Após 16 anos na Europa, retornou em 1974 ao Peru, então governado por uma ditadura militar de esquerda. “Percebi que estava perdendo o contato com a realidade do meu país e, sobretudo, com a sua língua, que para um escritor pode ser mortal”, disse ele.

Em 1990, ele concorreu à presidência do Peru, um candidato relutante em uma nação dilacerada por uma guerrilha maoísta messiânica e uma economia hiperinflacionária decadente.

Mas ele foi derrotado por um reitor universitário então desconhecido, Alberto Fujimori, que resolveu grande parte do caos político e econômico, mas se tornou um líder corrupto e autoritário no processo.
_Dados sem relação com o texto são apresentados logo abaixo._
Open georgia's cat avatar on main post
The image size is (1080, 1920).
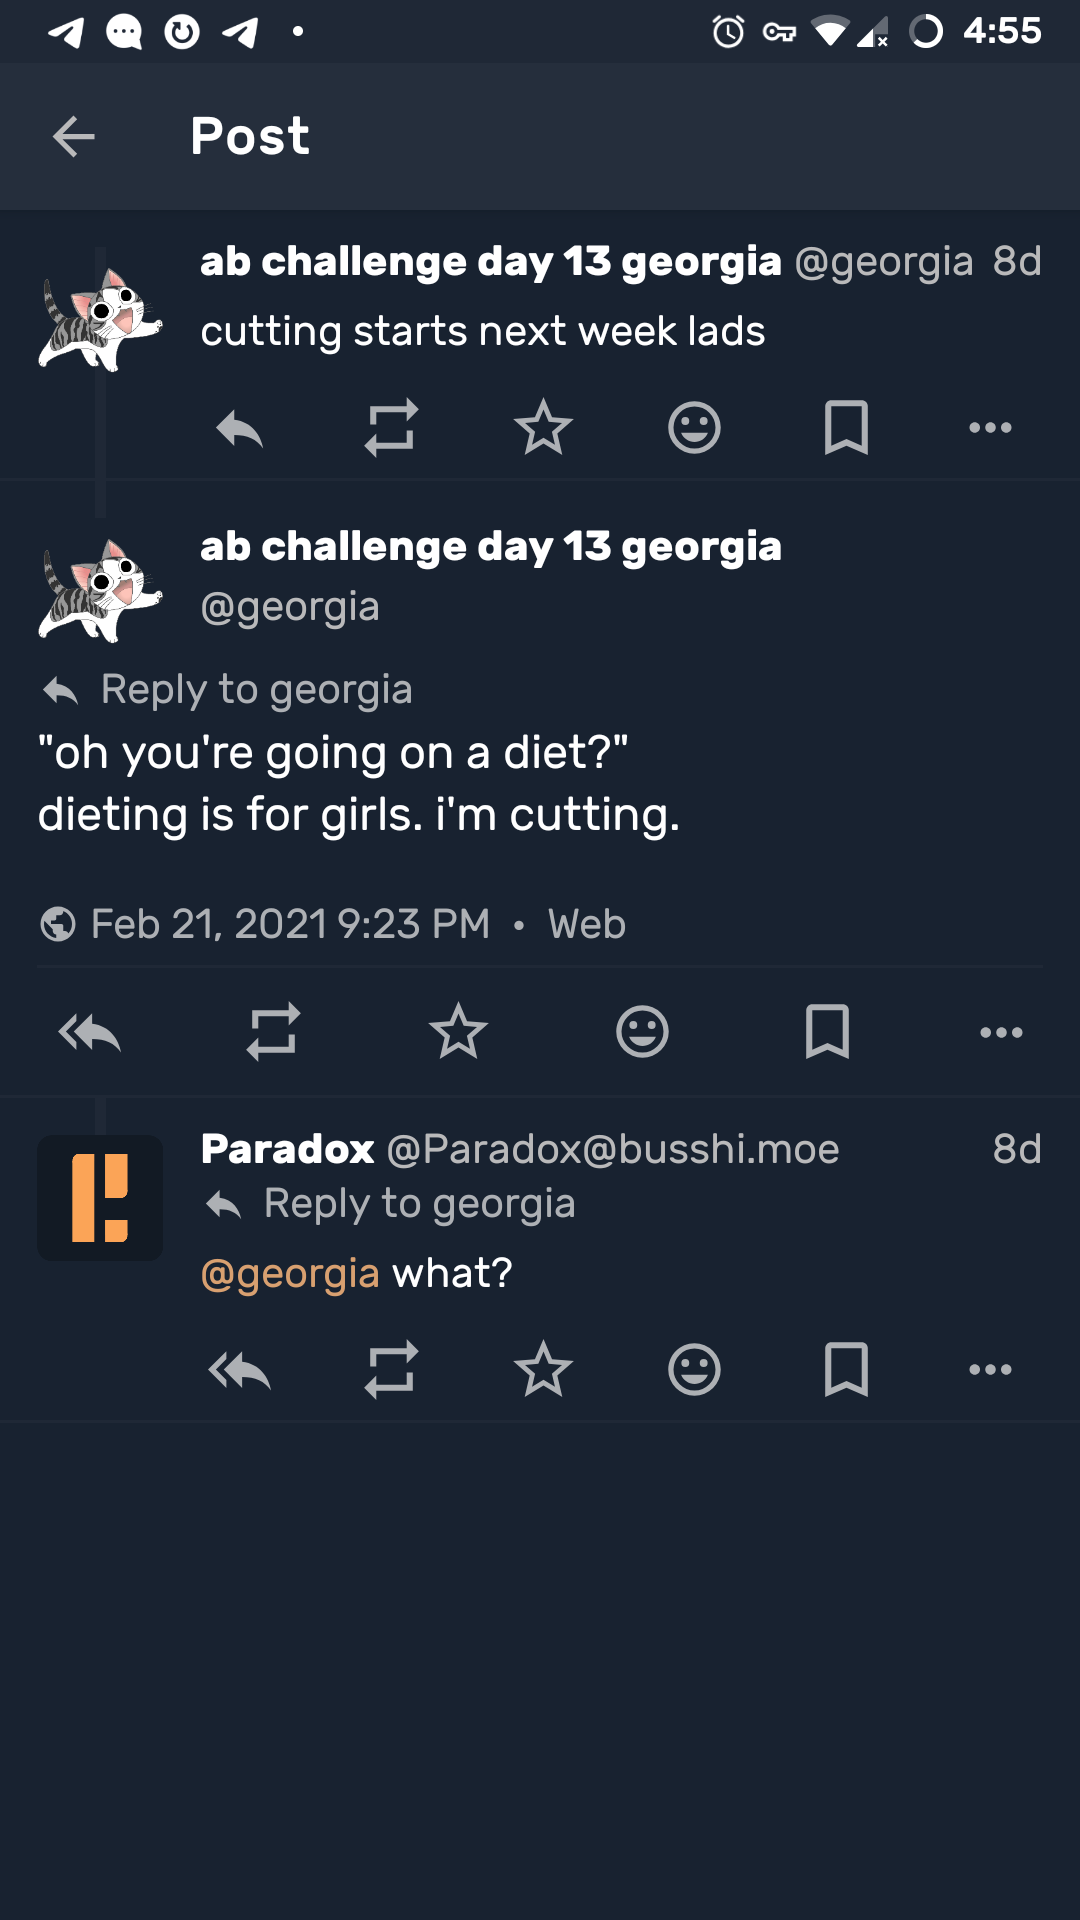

O escritor cubano Guillermo Cabrera Infante, amigo de longa data de Vargas Llosa, confessou posteriormente que havia se oposto à candidatura do escritor, observando: “O ganho incerto do Peru seria a perda da literatura. A literatura é eternidade, a política, mera história.”

Vargas Llosa também usou seus talentos literários para escrever vários romances de sucesso sobre a vida de pessoas reais, incluindo o artista pós-impressionista francês Paul Gauguin e sua avó, Flora Tristan, em The Way to Paradise, em 2003, e o nacionalista e diplomata irlandês do século XIX, Sir Roger Casement, em The Dream of the Celt, em 2010. Seu último romance publicado foi Harsh Times (Tiempos Recios), em 2019, sobre um golpe de estado apoiado pelos EUA na Guatemala em 1954.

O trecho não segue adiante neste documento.